The news: AI is becoming more embedded across marketing departments, with significant growth expected in areas like customer service and strategic planning.
According to Boathouse, AI integration in marketing strategy has more than doubled in two years, climbing from 28% in 2023 to 63% in 2025. Adoption has also surged in customer service and analytics, with 74% of US CEOs now reporting AI use in both areas—up from 52% and 65%, respectively.
At the same time, foundational tools that support AI-driven operations dominate today’s tech stacks. Per Twilio, customer relationship management (63%), customer analytics (58%), and customer data platforms (52%) are among the most commonly used solutions globally. These same categories are also receiving fresh investment, suggesting continued momentum.
Why it matters: This acceleration of AI use in marketing is triggering changes across tech stacks and budget allocation. Data management platforms, customer engagement platforms, and marketing automation tools are among the top investment priorities this year, according to Twilio. That reflects a shift toward systems that enable faster activation of insights and improved personalization at scale.
Marketers are also planning to pour more money into digital channels well-suited for AI-enabled targeting, creative testing, and performance optimization. Per Nielsen, 29% of global marketing professionals plan to increase social media spending by more than 50% in the next year, with strong gains expected in video, display, search, and CTV, as well.
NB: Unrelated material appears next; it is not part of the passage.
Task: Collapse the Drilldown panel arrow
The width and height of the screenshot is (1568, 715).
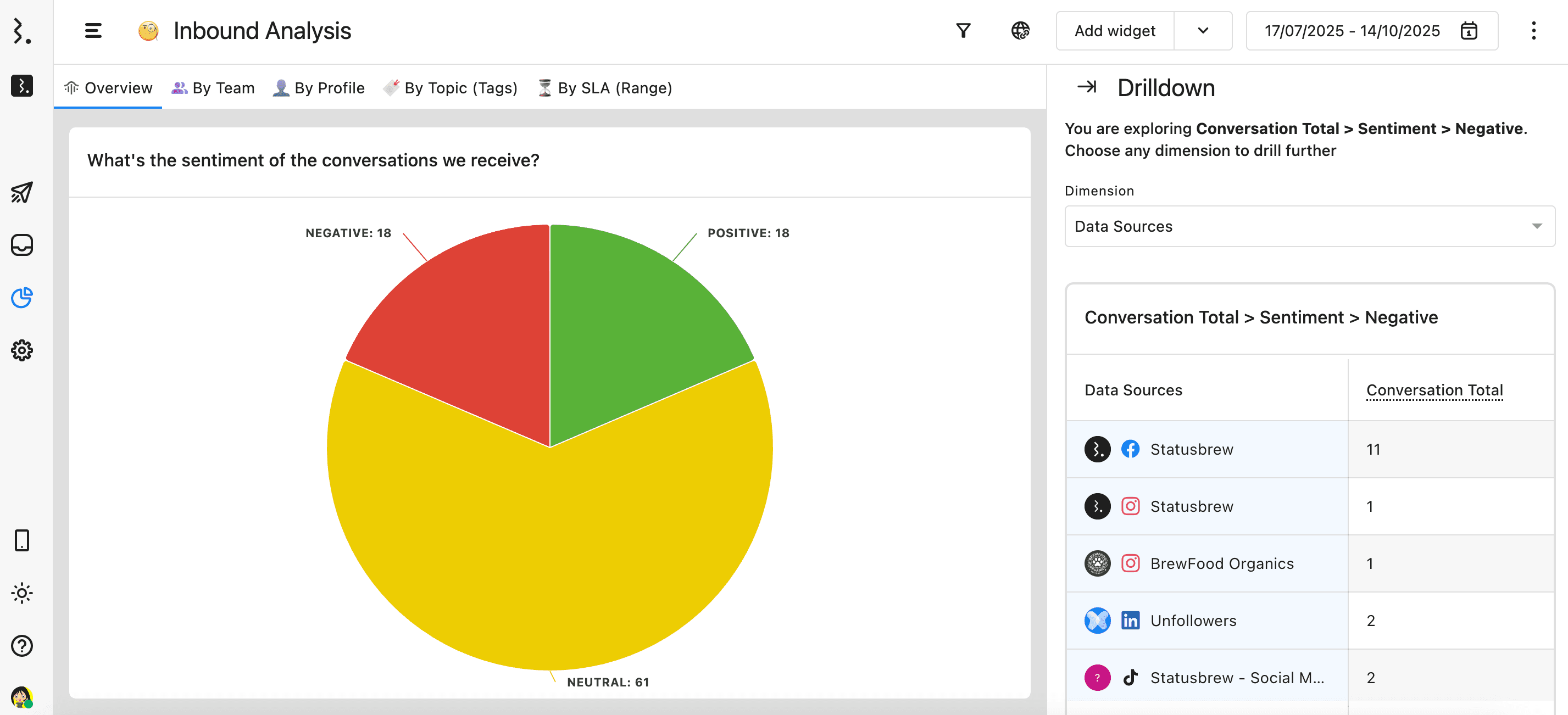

Our take: The marketing tech stack is being rebuilt around AI-readiness, leading to a redistribution of resources toward systems that capture and act on customer data in real time. But the rise in investment isn’t just about tech—it also reflects a deeper change in how marketers think about speed, personalization, and measurement.
As AI adoption grows, the gap will widen between organizations that embed these tools into decision-making and those that treat them as bolt-ons.